The current contractual requirement that suppliers to the NHS hold three months’ stock provides insurance against temporary jolts to supply, and allows a little time to investigate the best response to a major longer-term shock, but that stockholding insurance would be far better if it was increased. Continued state ownership would have given a better security of supply. It is now essential that Bain are made aware by the government, as a shareholder, that it expects more investment, quality improvement and wider product range through research and development. Repeated outbreaks of fatal disease among haemophiliacs testify to the inadequate standards delivered by the ‘self-policing’ global commercial plasma industry. Participating companies prioritise cost minimisation so that they can afford to sell at the market price and still make a profit.

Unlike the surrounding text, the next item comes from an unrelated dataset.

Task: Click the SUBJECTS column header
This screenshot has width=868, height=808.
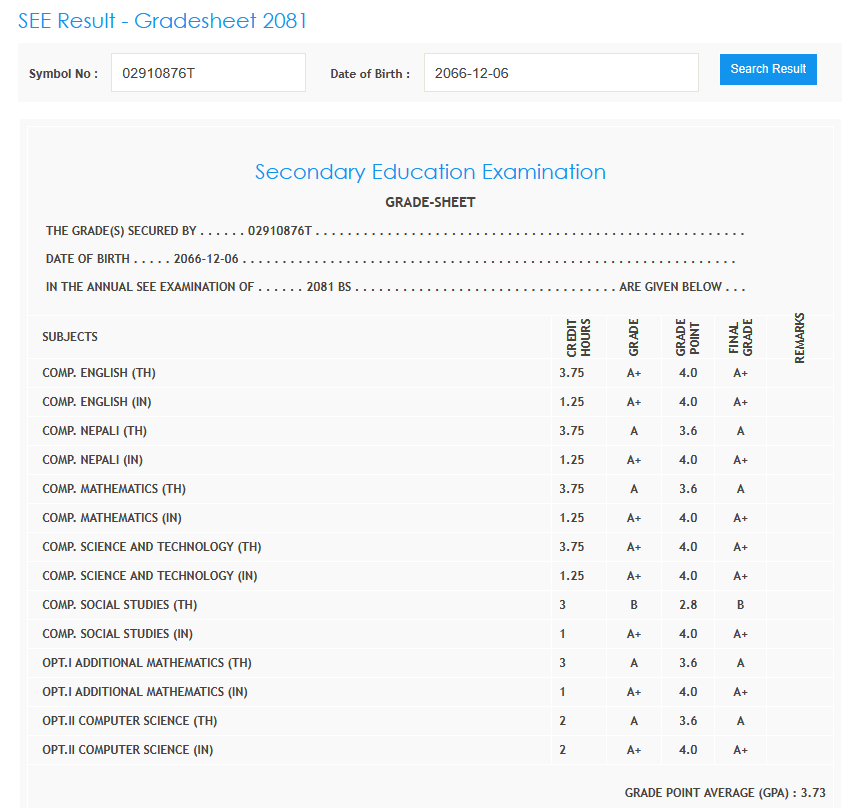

Consequently, stringent protection for all users of those plasma products must be exerted and with a 20 per cent holding the UK government has a fiduciary responsibility to do so. The risks of the global plasma trade are well documented and the measures needed for safe practice are clearly established [1] so that there can be no excuse for a developed country, like the UK, as a shareholder and user, to expose the patients of a publicly funded healthcare service like the NHS to the risks of relying on anything less than the best and safest blood products. None of this appears to be happening, nor should anyone be surprised. In the vast area of commercial markets there is a place for private equity capital, as I saw when on the advisory board of Terra Firma, but not in a predominantly publicly provided NHS. PRUK was the wrong privatisation to the wrong company. Let us pray that NHS patients do not experience through continued negligence anything like the suffering of those of our fellow citizens treated for haemophilia who were transfused unknowingly with the hepatitis C virus or HIV with tragic consequences for their lives.